Begin
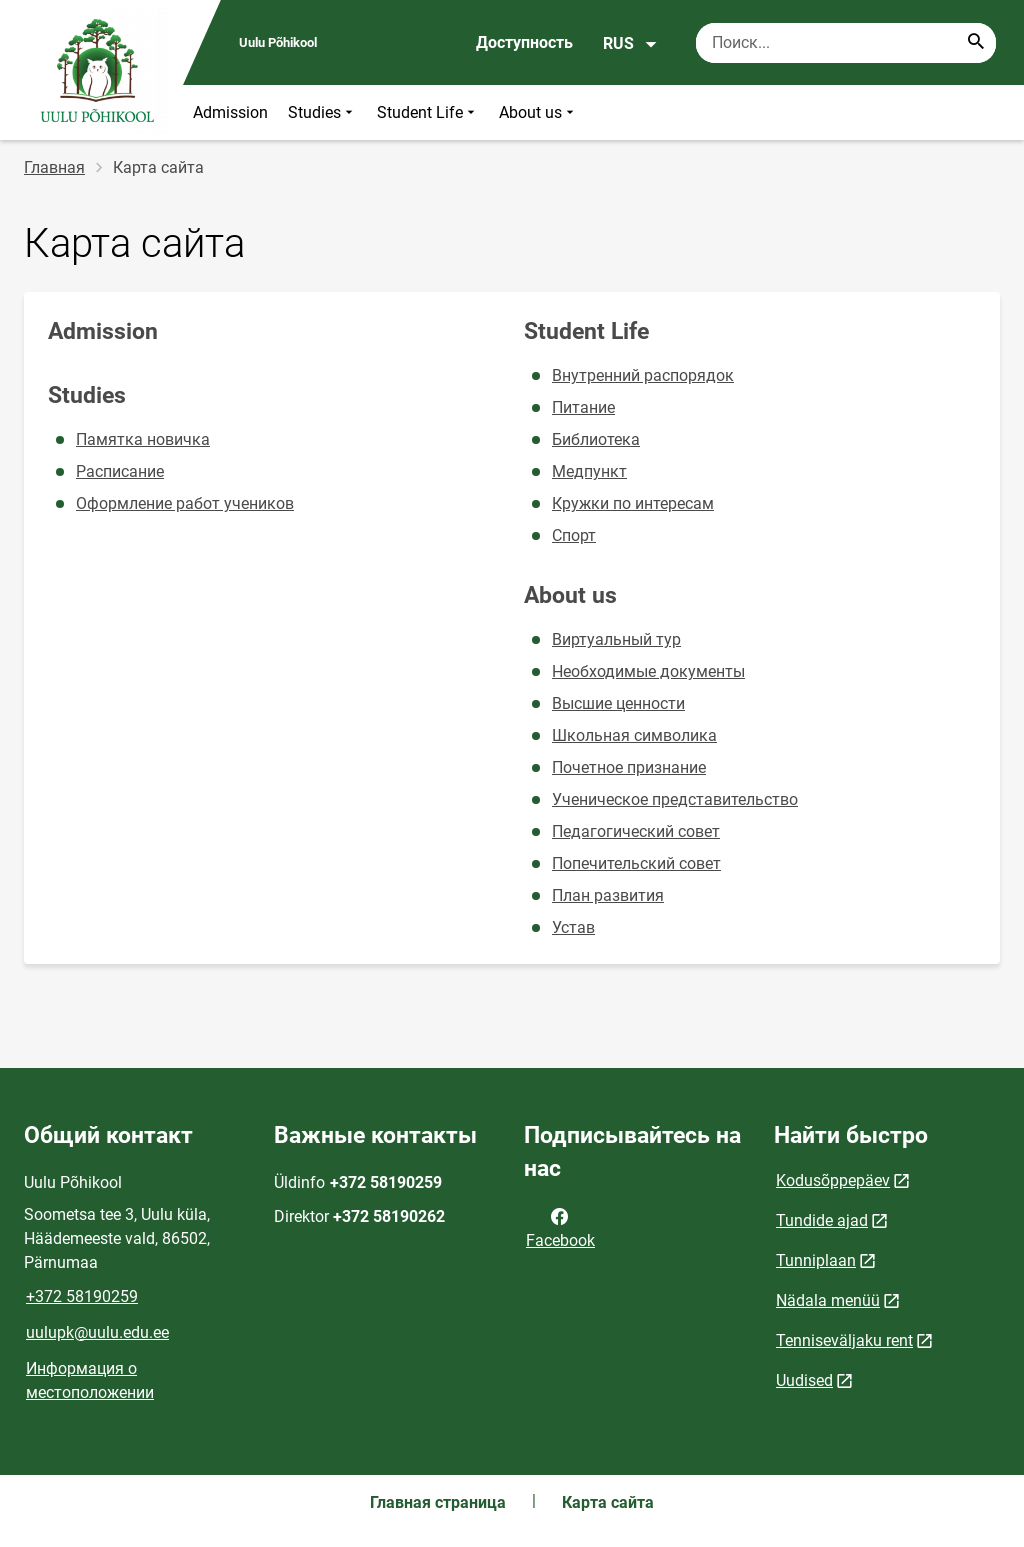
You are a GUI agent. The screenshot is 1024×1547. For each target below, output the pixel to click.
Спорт (574, 535)
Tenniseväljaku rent (844, 1340)
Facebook (560, 1227)
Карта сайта (608, 1502)
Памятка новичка (143, 439)
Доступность (524, 42)
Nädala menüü (828, 1300)
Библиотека (596, 439)
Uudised (804, 1380)
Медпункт (589, 471)
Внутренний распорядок (643, 375)
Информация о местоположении (90, 1380)
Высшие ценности (618, 703)
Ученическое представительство (675, 799)
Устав (573, 927)
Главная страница (438, 1502)
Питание (583, 407)
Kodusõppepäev (833, 1180)
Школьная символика (634, 735)
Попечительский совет (636, 863)
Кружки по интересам (633, 503)
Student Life (428, 112)
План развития (608, 895)
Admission (230, 112)
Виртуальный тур (616, 639)
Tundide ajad (822, 1220)
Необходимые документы (648, 671)
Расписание (120, 471)
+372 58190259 (82, 1296)
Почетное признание (629, 767)
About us (538, 112)
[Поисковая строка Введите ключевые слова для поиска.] (846, 43)
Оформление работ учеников (185, 503)
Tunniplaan (816, 1260)
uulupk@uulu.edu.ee (97, 1332)
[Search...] (976, 43)
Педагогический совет (636, 831)
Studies (322, 112)
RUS (630, 44)
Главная (54, 167)
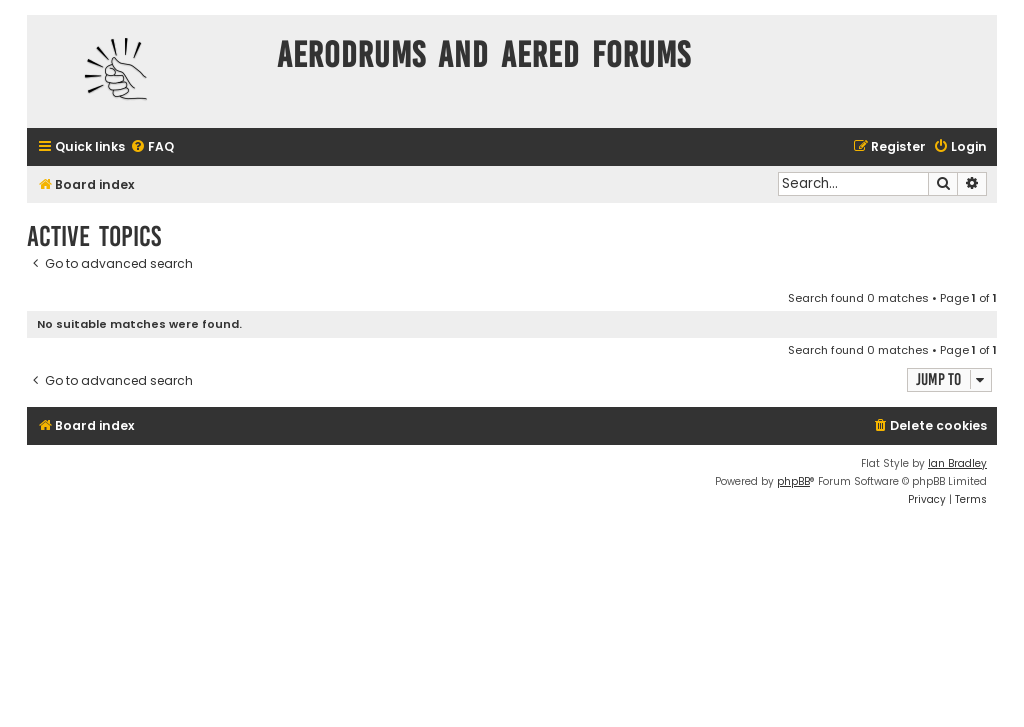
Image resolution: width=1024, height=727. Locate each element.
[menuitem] (152, 147)
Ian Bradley (957, 463)
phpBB (793, 481)
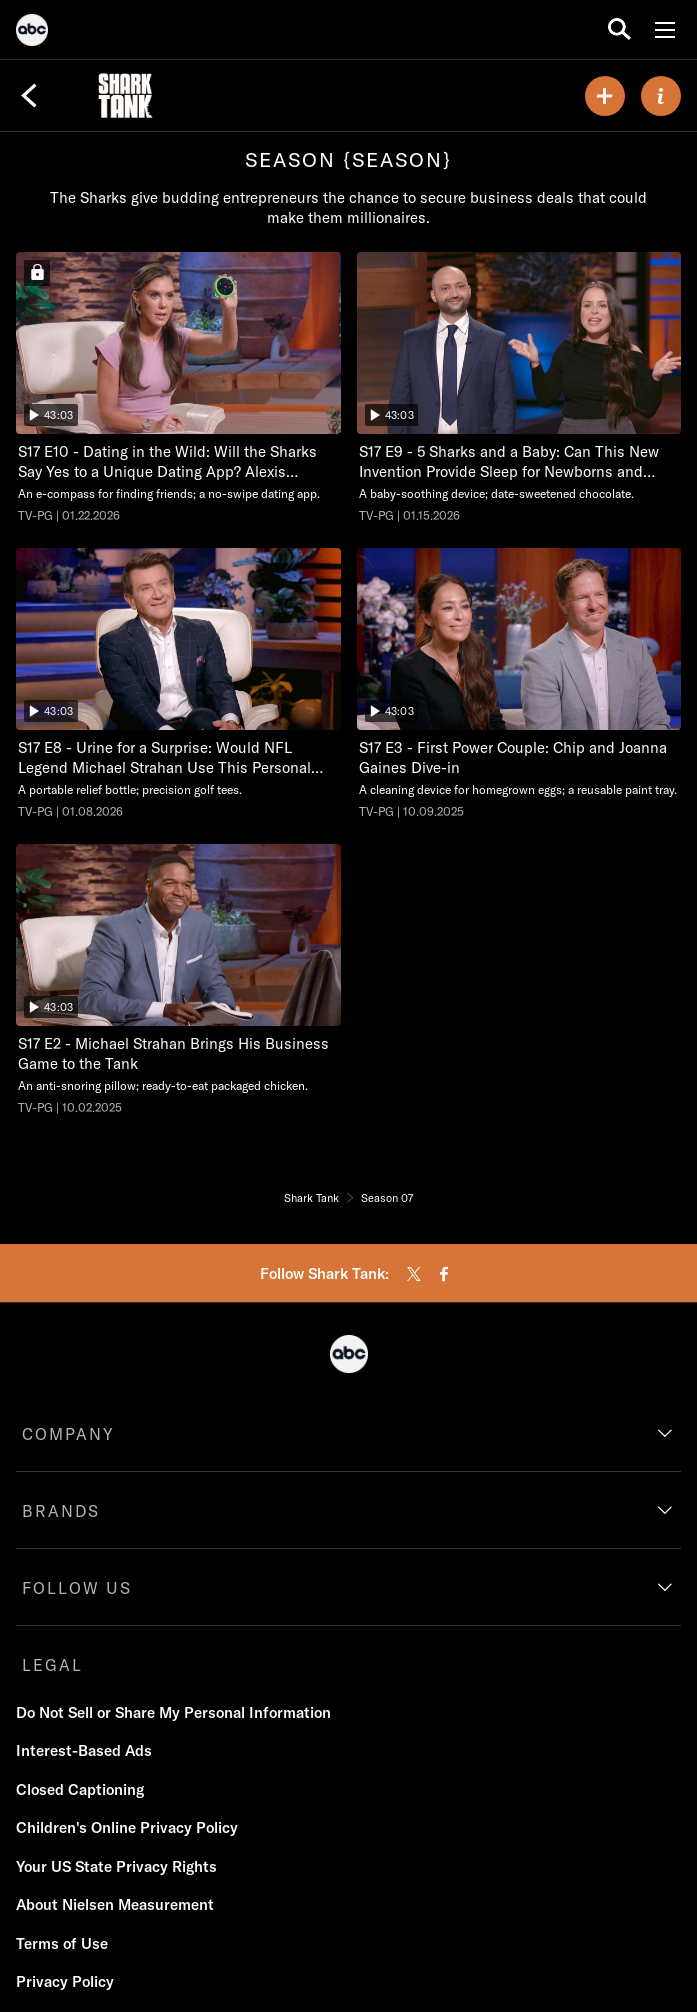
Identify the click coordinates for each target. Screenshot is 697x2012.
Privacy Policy (65, 1981)
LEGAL (52, 1665)
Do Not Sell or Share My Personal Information (173, 1712)
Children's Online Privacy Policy (127, 1827)
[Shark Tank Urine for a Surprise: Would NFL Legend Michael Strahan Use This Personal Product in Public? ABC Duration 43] (178, 684)
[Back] (29, 96)
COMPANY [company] (68, 1434)
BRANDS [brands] (61, 1511)
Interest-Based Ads (84, 1750)
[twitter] (414, 1274)
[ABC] (32, 33)
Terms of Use (62, 1943)
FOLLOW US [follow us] (77, 1588)
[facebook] (444, 1274)
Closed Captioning (80, 1789)
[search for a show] (619, 29)
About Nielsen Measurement (115, 1904)
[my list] (605, 96)
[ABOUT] (661, 96)
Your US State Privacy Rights (116, 1866)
End
Task directions ▸ Please transcribe every item above word for word, omitting the pictures.

Solution to this task ▸
You are a GUI agent. The screenshot is 1024×1547. For each target below, output the pixel to click.
Спорт (574, 535)
Tenniseväljaku rent (844, 1340)
Facebook (560, 1227)
Карта сайта (608, 1502)
Памятка новичка (143, 439)
Доступность (524, 42)
Nädala menüü (828, 1300)
Библиотека (596, 439)
Uudised (804, 1380)
Медпункт (589, 471)
Внутренний распорядок (643, 375)
Информация о местоположении (90, 1380)
Высшие ценности (618, 703)
Ученическое представительство (675, 799)
Устав (573, 927)
Главная страница (438, 1502)
Питание (583, 407)
Kodusõppepäev (833, 1180)
Школьная символика (634, 735)
Попечительский совет (636, 863)
Кружки по интересам (633, 503)
Student Life (428, 112)
План развития (608, 895)
Admission (230, 112)
Виртуальный тур (616, 639)
Tundide ajad (822, 1220)
Необходимые документы (648, 671)
Расписание (120, 471)
+372 58190259 (82, 1296)
Почетное признание (629, 767)
About us (538, 112)
[Поисковая строка Введите ключевые слова для поиска.] (846, 43)
Оформление работ учеников (185, 503)
Tunniplaan (816, 1260)
uulupk@uulu.edu.ee (97, 1332)
[Search...] (976, 43)
Педагогический совет (636, 831)
Studies (322, 112)
RUS (630, 44)
Главная (54, 167)
Image resolution: width=1024, height=727. Locate each element.
[menuitem] (152, 147)
Ian Bradley (957, 463)
phpBB (793, 481)
Identify the click coordinates for each target. Screenshot is 697x2012.
Privacy Policy (65, 1981)
LEGAL (52, 1665)
Do Not Sell or Share My Personal Information (173, 1712)
Children's Online Privacy Policy (127, 1827)
[Shark Tank Urine for a Surprise: Would NFL Legend Michael Strahan Use This Personal Product in Public? ABC Duration 43] (178, 684)
[Back] (29, 96)
COMPANY [company] (68, 1434)
BRANDS [brands] (61, 1511)
Interest-Based Ads (84, 1750)
[twitter] (414, 1274)
[ABC] (32, 33)
Terms of Use (62, 1943)
FOLLOW US [follow us] (77, 1588)
[facebook] (444, 1274)
Closed Captioning (80, 1789)
[search for a show] (619, 29)
About Nielsen Measurement (115, 1904)
[my list] (605, 96)
[ABOUT] (661, 96)
Your US State Privacy Rights (116, 1866)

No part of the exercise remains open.